Keputusan tersebut menggarisbawahi kekhawatiran tentang pemuda Arab Saudi yang terlibat dalam perlawanan menentang rezim Presiden Suriah Bashar al-Assad. Hal ini sebelumnya juga pernah terjadi dalam perang Afghanistan dan Irak.
Mayor Jenderal Mansour Turki, juru bicara keamanan Arab Saudi, kepada Reuters mengatakan, bahwa 200-300 warga Arab Saudi telah kembali dari Suriah dan akan dimasukkan melalui program rehabilitasi kerajaan.
Beda Arab Saudi, Beda Afghanistan Meski Sama-Sama Budak AS
Sebelum menjadi orang nomor satu di Afghanistan, Hamid Karzai hanyalah seorang pelarian politik Afghanistan di India. Tapi berkat sokongan Washington, ia kembali ke negaranya, karir politiknya pun meroket.
Mula-mula sebagai Kepala Pemerintahan Transisi (2001) sampai akhirnya menang berturut-turut dalam dua kali Pemilu Presiden. Tidak heran jika Karzai disebut sebagai anak emas, salah satu antek atau boneka AS.
Di mata sejumlah negara, Karzai merupakan pemimpin negara Islam yang memperoleh perlakuan serba istimewa. Bukan hanya karir politiknya yang ditunjang, tapi manajemen pemerintahan Afghanistan, juga ikut dibantu AS, berikut dana biaya hidup.
Kedubes AS di Kabul, ibukota Afghanistan antara lain letaknya tidak jauh dari kantor Presiden Hamid Karzai.
Tak pernah ada yang membayangkan, kalau kelak Hamid Karzai membelakangi AS. Sebab selain gaya hidupnya yang kebarat-baratan, hampir semua keluarga dekatnya menetap di AS. Dan di negeri Paman Sam itu, keluarganya mengelola sebuah jaringan bisnis restoran yang tergolong sukses.
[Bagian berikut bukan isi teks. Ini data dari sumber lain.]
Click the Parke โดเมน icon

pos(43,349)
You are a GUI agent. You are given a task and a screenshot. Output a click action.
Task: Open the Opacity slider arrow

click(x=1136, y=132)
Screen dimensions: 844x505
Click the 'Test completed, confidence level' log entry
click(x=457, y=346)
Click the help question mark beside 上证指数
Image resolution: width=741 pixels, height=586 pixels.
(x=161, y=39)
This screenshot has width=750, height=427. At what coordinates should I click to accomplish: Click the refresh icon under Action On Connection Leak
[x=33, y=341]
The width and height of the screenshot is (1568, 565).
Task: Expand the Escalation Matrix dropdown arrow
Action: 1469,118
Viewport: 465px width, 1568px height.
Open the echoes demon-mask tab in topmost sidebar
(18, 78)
Tetapi pekan ini Karzai membalikkan semua label yang berkaitan kedekatannya dengan AS. Karzai memusuhi Washington. Menjelang masa jabatan kepresidenannya berakhir pada 5 April 2014, Karzai melakukan pembangkangan kepada Washington. Terutama yang menyangkut kebijakan pemberantasan terorisme dan tahanan politik.
Ia melepas 65 tahanan politik Afghanistan yang dipenjara AS. Para tahanan yang selama ini dipenjara di Pangkalan Militer AS, Bagram, Afghanistan, di mata Washington merupakan anggota jaringan teroris Al-Qaeda.
Memang sebelum melepas, Karzai sudah memberi tahu AS. Setuju atau tidak, para tahanan politik tetap dibebaskannya. Tapi sekalipun AS meminta Karzai untuk tidak melakukannya, Presiden yang dijuluki desainer Perancis sebagai seorang modis yang selalu berpakaian rapih, tetap meneruskan keputusannya.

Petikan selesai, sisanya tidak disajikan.